The Big Silence documentary (~3 hours long; used to be free to view, but now only a preview is available at this site):
Abbot Christopher Jamison, a Benedictine monk, believes that he can teach five ordinary people the value of silent meditation, as practiced by monks in monasteries, so they can make it part of their everyday lives.
He sets up a three-month experiment to test out whether the ancient Christian tradition of silence can become part of modern lives.
Christopher brings the five volunteers to his own monastery, Worth Abbey, before sending them to begin a daunting eight days in complete silence at a specialist retreat center.

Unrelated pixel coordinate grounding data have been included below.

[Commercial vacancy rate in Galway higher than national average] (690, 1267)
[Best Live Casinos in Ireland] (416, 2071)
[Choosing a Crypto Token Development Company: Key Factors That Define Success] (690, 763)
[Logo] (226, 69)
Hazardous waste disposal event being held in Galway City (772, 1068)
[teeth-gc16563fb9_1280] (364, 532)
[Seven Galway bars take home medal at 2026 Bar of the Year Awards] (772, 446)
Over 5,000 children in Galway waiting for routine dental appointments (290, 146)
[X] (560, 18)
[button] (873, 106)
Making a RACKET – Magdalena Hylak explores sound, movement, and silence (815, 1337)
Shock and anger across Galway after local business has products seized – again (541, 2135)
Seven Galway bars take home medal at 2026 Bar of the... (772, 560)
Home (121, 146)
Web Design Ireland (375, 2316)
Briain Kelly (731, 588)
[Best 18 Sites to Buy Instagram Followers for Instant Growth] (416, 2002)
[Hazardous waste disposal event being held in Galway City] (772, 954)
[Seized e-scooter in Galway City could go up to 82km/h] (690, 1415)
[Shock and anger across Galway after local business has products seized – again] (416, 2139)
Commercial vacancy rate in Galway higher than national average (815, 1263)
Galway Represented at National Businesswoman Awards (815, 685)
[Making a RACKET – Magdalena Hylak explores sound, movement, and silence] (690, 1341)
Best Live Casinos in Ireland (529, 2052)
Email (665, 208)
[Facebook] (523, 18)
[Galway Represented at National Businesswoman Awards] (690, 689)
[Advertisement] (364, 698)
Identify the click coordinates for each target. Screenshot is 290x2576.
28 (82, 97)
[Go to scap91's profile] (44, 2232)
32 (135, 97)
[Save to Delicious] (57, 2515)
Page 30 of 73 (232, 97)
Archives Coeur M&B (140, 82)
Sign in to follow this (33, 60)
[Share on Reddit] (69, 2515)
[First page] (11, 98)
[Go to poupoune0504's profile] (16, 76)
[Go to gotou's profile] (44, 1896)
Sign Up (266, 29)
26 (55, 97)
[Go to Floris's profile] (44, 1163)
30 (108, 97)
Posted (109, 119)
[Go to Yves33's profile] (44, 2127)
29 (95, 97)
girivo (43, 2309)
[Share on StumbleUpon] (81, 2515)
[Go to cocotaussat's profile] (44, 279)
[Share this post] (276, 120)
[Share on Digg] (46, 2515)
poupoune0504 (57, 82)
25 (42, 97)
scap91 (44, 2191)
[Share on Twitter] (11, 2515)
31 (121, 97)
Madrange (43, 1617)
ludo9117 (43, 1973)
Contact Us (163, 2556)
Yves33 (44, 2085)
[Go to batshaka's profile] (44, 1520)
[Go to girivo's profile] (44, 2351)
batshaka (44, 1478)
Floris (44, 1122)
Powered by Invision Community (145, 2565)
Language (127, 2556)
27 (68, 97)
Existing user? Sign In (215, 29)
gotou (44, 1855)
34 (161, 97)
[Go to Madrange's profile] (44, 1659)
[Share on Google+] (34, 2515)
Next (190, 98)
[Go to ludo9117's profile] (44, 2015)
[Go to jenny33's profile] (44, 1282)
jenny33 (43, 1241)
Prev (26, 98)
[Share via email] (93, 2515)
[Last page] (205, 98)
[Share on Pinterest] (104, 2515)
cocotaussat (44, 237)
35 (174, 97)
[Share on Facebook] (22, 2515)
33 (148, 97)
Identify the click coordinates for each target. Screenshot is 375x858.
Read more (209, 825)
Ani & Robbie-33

Journey with the volunteers into the interior space that time in silence reveals. They encounter anger, frustration and rebellion, but finally find their way to both personal and spiritual revelation.
Will they make silent contemplation a part of their everyday lives? How much will their lives be changed by what they have discovered in their time in silence? And will Abbot Christopher’s hope, that they will discover a new belief in God, be fulfilled?
Now available free at Gloria TV: The Big Silence 2012 (Reality TV meets Monasticism) Part 1, Part 2, Part 3. It appears that it can be watched for free on Amazon Prime too.
Maggie Ross: “The Big Silence”
Maggie Ross, (pen name of Martha Reeves), is a 30+ year professed solitary in the Anglican Faith. For many years, she spent half the year in remote Alaska, and the other half of the year teaching Theology at Oxford. She’s written a handful of books, and also writes a blog.
Her summary of “The Big Silence” documentary can be found in a blog post titled No Place for Silence:
It [‘The Big Silence’ on the BBC] was a well-done series, I thought; but Jamieson’s sadness and puzzlement at the end about people’s alienation to putting what they had found in silence into traditional words and church structures seemed the only disingenuous moment. He was right on when he pointed to the relationship between silence and the evolution of doctrine, but oblivious of how those doctrines have been divorced from silence, twisted, and used to beat people up, keeping them immature and dependent, narrowing the parameters of what it might possibly mean to be human.
How can Jamieson stand the conflict between what deep silence teaches and what being a Roman Catholic forces you to assent to? Does he just glaze over, tune out, the way so many RC monastics do when confronted by contradiction (as opposed to paradox)?
I’m a professed religious and my sympathies are all with the alienated. Organized religion has become so embarrassing that it’s not surprising people don’t want to be associated with it. I’m not willing to use the fossilized language, either, not unless it’s ringed about with explanations and caveats and provisionality. Some of it can still be useful, but only as it is understood in its wider relationship to silence and as it is restored to its relationship to silence and, most of all, as it yields to silence.
Another example of Ross being highly critical of organized religion can be found in her blog post Stammering in the Dark.
After watching the documentary, think of what the participant’s experiences were, and how those experiences were related to Christian doctrine. Did their experiences directly concern or support church doctrines? Or were their experiences of a more generic feeling of peace, that doesn’t support any particular church doctrine or theology? Imagine if each of the five participants had a different religious and cultural background, and what conclusions they would come to from the experiences that they had, e.g., would a Hindu see Jesus, or Krishna? Would a Buddhist see Jesus or Buddha?